Tu parles d’exploitation comme si chaque petit patron était un pacha vivant sur le dos de ses employés. Mais tu sais quoi ? Dans bien des cas, l’employé gagne 15 $/h et le patron, après loyer, taxes, fournitures, assurances, s’en sort avec moins. Parce que oui, tenir un commerce, c’est pas juste signer des chèques — c’est assumer tous les risques. Et quand ça ferme, c’est qui qui perd les emplois ? Pas les actionnaires. Ce sont les travailleurs.

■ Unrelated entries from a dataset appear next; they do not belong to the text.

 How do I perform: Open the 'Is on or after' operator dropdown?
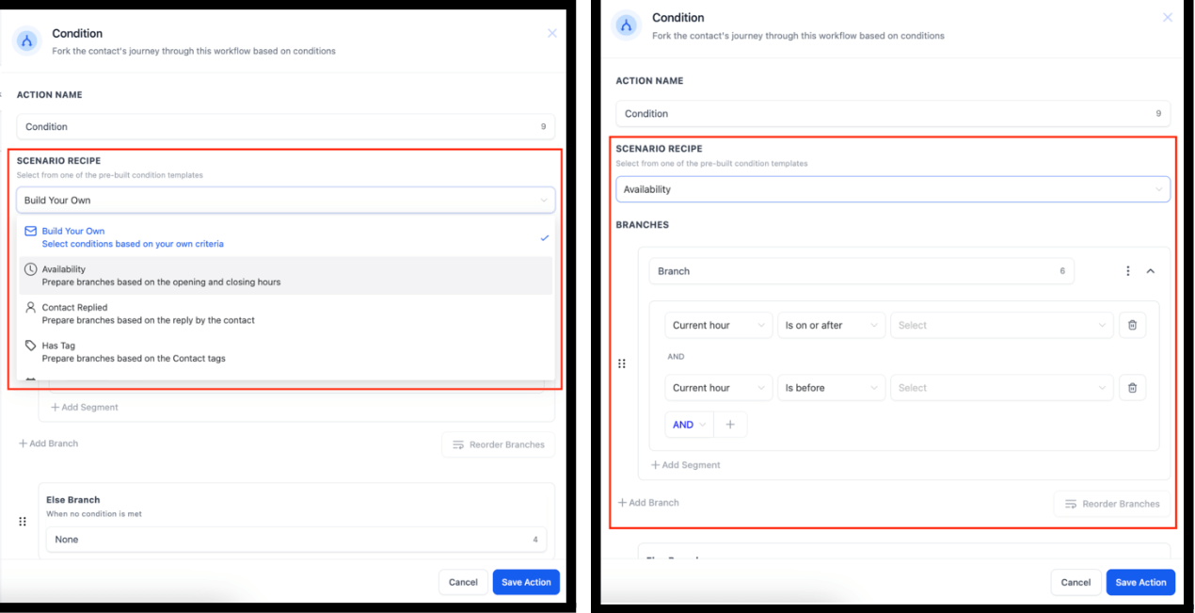click(831, 325)
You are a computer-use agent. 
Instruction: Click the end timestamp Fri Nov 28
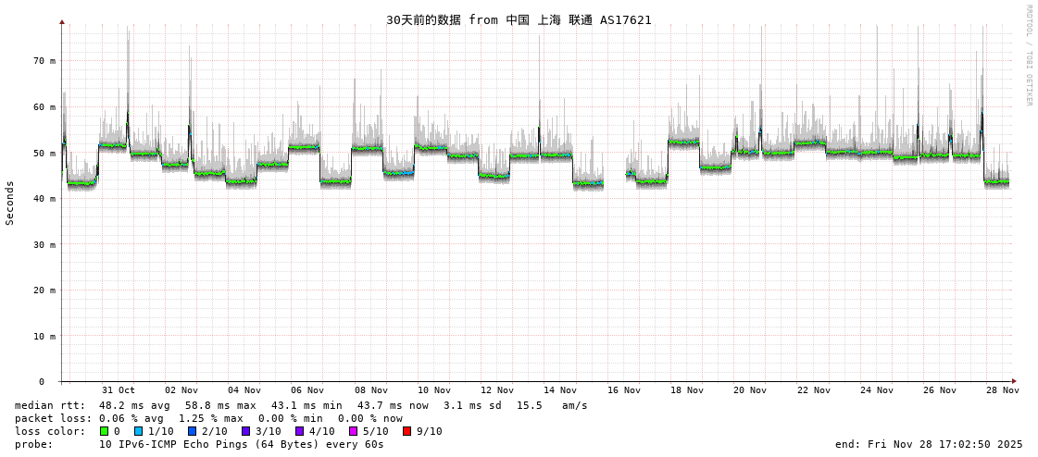pyautogui.click(x=929, y=444)
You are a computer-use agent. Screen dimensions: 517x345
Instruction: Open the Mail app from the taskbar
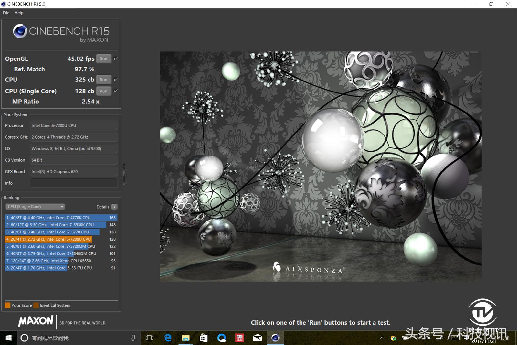point(258,338)
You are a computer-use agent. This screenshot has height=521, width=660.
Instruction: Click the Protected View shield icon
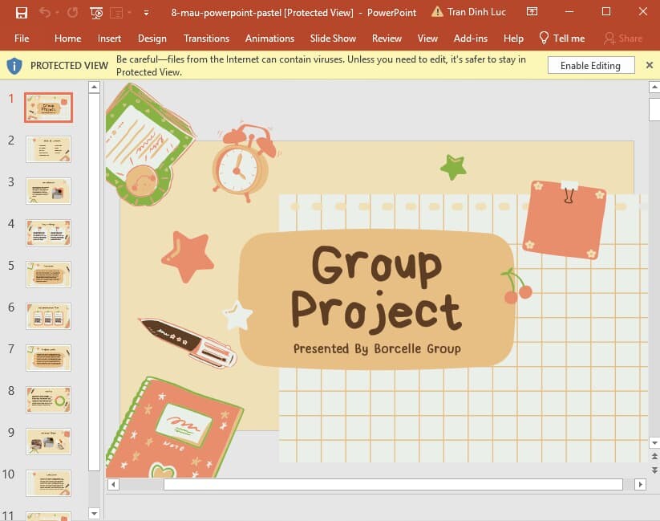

Et cette idée que les entreprises vont choisir de garder les humains si on monte le salaire minimum… Voyons donc. Tu crois vraiment qu’un resto va préférer payer 20 $/h à deux cuisiniers plutôt que d’investir une fois dans une friteuse automatique qui coûte 8 000 piastres et dure dix ans ? C’est pas une question de morale, c’est de mathématiques. Et les maths, elles ne votent pas. Elles calculent.

Quant à forcer les grandes chaînes à redistribuer leurs profits… Super. Mais pendant que tu redistribues, les petites ferment. Et devine ce qui arrive à la place ? Une autre succursale de chaîne. Plus automatisée, plus efficace, moins humaine. Alors ton beau salaire minimum, il aura juste accéléré la fin des commerces locaux.

Et non, je ne défends pas l’exploitation. Je défends la réalité. La réalité où un jeune de 17 ans, peu expérimenté, a besoin d’un premier emploi pour entrer dans le marché du travail. Mais à 18 $/h, personne ne va lui donner sa chance. Il sera remplacé par quelqu’un de plus rapide, ou par une appli.

Tu veux la dignité ? Moi aussi. Mais la vraie dignité, c’est d’avoir un emploi, pas un chèque d’aide sociale parce que ton poste a été effacé par une bonne intention mal pensée.

Alors oui, augmenter le salaire minimum sonne bien. Ça fait chaud au cœur. Mais après, il faut vivre avec les conséquences. Et celles-là, elles sont froides, crues, et elles frappent ceux qu’on voulait justement aider.